C'est au moment où ce mouvement a atteint son paroxysme
que la musique a commencé à se faire entendre - je veux parler de cette
improbable symphonie qu'Irène fait résonner dans l'amour. Je découvrais
enfin l'origine du phénomène. Les sons étaient bien émis par tout le corps,
tendu comme la chanterelle d'un violon et agité par d'invisibles tressauts
d'archet. Mais il y avait en outre un organe, une pièce secrète qui vibrait
de façon particulière, et c'était elle qui communiquait ses moindres frissons
à chaque muscle, à chaque nerf. Une fois leur instrument achevé, les luthiers
placent à l'intérieur de la caisse ce petit cylindre d'épicéa que l'on
nomme l'âme. C'était cela que l'étudiant devait contempler avec tant d'émerveillement,
cela peut-être qu'il caressait, qu'il couvrait de baiser. Car à mesure
que les sons déferlaient, m'emportant dans leur tourbillon impalpable,
je voyais le dos d'Irène et son galbe exquis se déformer, se tordre d'étrange
façon comme autour d'un centre invisible. Une vrille, une série de cercles
concentriques, ou encore une ligne sinueuse se formaient et peu à peu
s'animaient. Autant de courbes qui venaient onduler au-dessus du lit,
toujours en fonction d'un point unique de référence. Et ce noyau secret
se situait très exactement entre les cuisses d'Irène, ces longs fuseaux
d'ambre - du moins est-ce ainsi que je les imaginais - profondément enfoui
dans l'écume mousseuse de la couette… Chacune des incroyables distorsions
qui s'accomplissaient de la sorte évoluaient au rythme des harmonies sans
nom qui résonnaient dans toute la pièce. Et c'était toujours à partir
de ce cœur second, de ce lieu d'émotion extrême, que les sons se diffusaient.

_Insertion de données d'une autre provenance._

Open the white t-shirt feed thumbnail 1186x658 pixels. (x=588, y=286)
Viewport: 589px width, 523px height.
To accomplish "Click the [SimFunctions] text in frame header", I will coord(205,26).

Je n'arrivais plus à saisir quelle était la part de souffrance et de félicité
qui parvenait à s'exprimer dans les frémissements que je voyais se multiplier
sous mes yeux. Mais un fait au moins était incontestable : tout, dans
les altérations du corps d'Irène comme dans les résonances qui en montaient,
indiquait clairement que cette agitation irrépressible provenait de son
âme…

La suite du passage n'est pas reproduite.